Bild: Unbekannte Arbeiter bei der Auberginenernte in einem Gewächshaus in der …
Ragusa taz | Erst als seine abgenutzten Sportschuhe einer nach dem anderen
den Sand berühren, kann Mounir langsam ausatmen. Der Blick des 49-jährigen
Tunesiers, eben noch unruhig, richtet sich auf das Meer, das jetzt vor ihm
liegt. Der starke Wind an diesem warmen Tag lässt die Wellen unter tosendem
Lärm brechen. Auf seiner Stirn stehen Schweißperlen. Um an diesen Ort zu
kommen, musste er durch ein Labyrinth aus Gewächshäusern laufen. Aber
selbst an diesem vermeintlich isolierten Strand ist er noch inmitten der
„Fascia trasformata“, eines der größten landwirtschaftlichen Anbaugebiete
Europas im Südosten [1][Siziliens]. Die Zone liegt in der Provinz Ragusa
und erstreckt sich über einen 80 Kilometer langen Küstenstreifen. Wo man
auch hinsieht: Hier prägen Gewächshäuser das Landschaftsbild. In einem
davon hat auch Mounir gearbeitet.
5.200 landwirtschaftliche Betriebe zählt die „Fascia trasformata“. Jedes
Jahr werden Zehntausende Tonnen Obst und Gemüse vom zentralen Großmarkt in
Vittoria aus nach ganz Europa geliefert. Eine so hohe Konzentration an
Gewächshäusern gibt es in Europa sonst nur noch im als „Plastikmeer“
bekannten Anbaugebiet in der Nähe von Almeria in Andalusien. Auf Sizilien
ist die intensive Landwirtschaft in den Gewächshäusern zentraler
Wirtschaftsmotor der Region. Bioanbau betreiben nur wenige. Das
verbreitete, pestizidbelastete Landwirtschaftsmodell ist umweltschädigend –
und auch sonst ziemlich schmutzig. Wer einen Blick hinter die Plastikplanen
erhaschen kann, merkt schnell: Es basiert auf der Ausbeutung Tausender
ausländischer Arbeitskräfte, die jährlich auf der Suche nach Arbeit in die
Region kommen – und dort oft entsetzlichen Arbeits- und Lebensbedingungen
ausgesetzt sind.
Grund für den hohen Bedarf an ausländischen Arbeitskräften ist auch eine
immer älter werdende Bevölkerung. Für die italienische Wirtschaft sind die
Arbeitsmigrant*innen unverzichtbar geworden. Selbst diejenigen in der
italienischen Regierung, die ausländerfeindliche Diskurse führen und
obsessiv um die Migrationsfrage kreisen, allen voran Ministerpräsidentin
Giorgia [2][Meloni und ihre Partei Fratelli d’Italia,] können diese
Tatsache nicht mehr leugnen. Für den Zeitraum 2023 bis 2025 will die
Regierung 500.000 ausländische Arbeiter ins Land holen.
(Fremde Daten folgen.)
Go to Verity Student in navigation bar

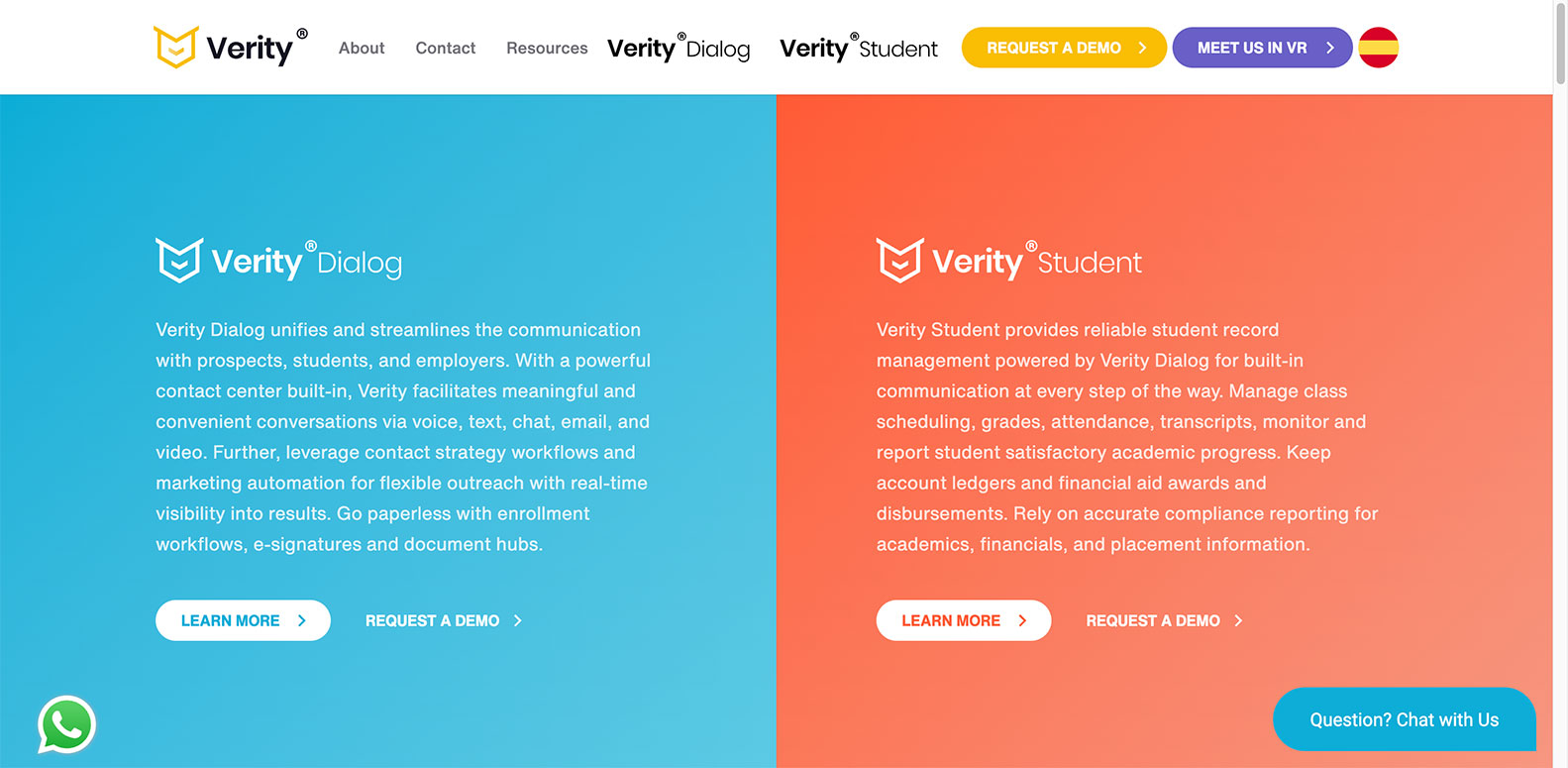click(859, 48)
Auf Sizilien sind vor allem die Sektoren Gastronomie, Fischfang,
Altenpflege und Landwirtschaft von Einwanderung abhängig. In der Provinz
Ragusa sind offiziell mehr als 28.000 Beschäftigte in der Landwirtschaft
registriert, die Hälfte davon sind Ausländer, die Mehrheit von ihnen sind
Tunesier. Hinzu kommen Tausende Schwarzarbeiter, die weder ein angemessenes
Gehalt noch irgendeine andere Form der Sicherheit haben.
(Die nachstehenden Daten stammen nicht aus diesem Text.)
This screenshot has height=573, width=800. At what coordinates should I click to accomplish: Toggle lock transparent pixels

Viele von ihnen leben in heruntergekommenen Baracken, Zelten oder Hütten
zwischen Gewächshäusern. Nicht einmal die Gewerkschaft CGIL, die sich für
die Rechte ausländischer Landarbeiter in der Provinz Ragusa engagiert, kann
ihre genaue Zahl benennen oder auch nur schätzen. Auf den Straßen in der
Zone bekommt man eine vage Idee davon, wie viele es wirklich sind.
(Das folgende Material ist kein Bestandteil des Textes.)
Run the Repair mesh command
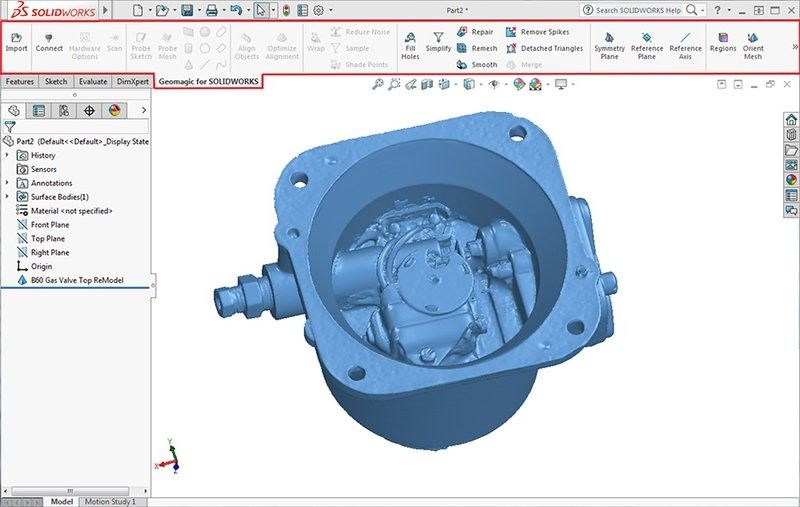Screen dimensions: 800x507 tap(475, 32)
Frühmorgens und am späten Nachmittag sieht man ganze Gruppen an Migranten
auf Fahrrädern und E-Tretrollern, die zur Arbeit oder nach Hause fahren und
zwischen mit Gemüse beladenen Lastwägen navigieren. Immer wieder kommt es
dabei zu tödlichen Unfällen.
Zuletzt starb im Februar 2024 ein senegalesischer Arbeiter, der mit einem
Fahrrad auf einer von Arbeitern viel benutzten Straße unterwegs war, als
ein Lastwagen ihn erfasste. In den lokalen Medien gibt es jährlich
Meldungen zu verunglückten Arbeitern.
Mounir ist mit einem Visum nach Sizilien gekommen. Seine Ankunft auf der
Mittelmeerinsel hatte er sich anders vorgestellt. Dann zitiert er die Worte
seines Vermittlers, der ihn hierher gebracht hat. Dieser versprach ihm:
„Mach dir keine Sorgen. Du bekommst alles, Unterkunft und Arbeit.“ Der
49-Jährige schaut auf seine Füße, schiebt gedankenverloren mit dem einen
ein bisschen Sand zur Seite. Dann blickt er wieder auf die Wellen vor ihm.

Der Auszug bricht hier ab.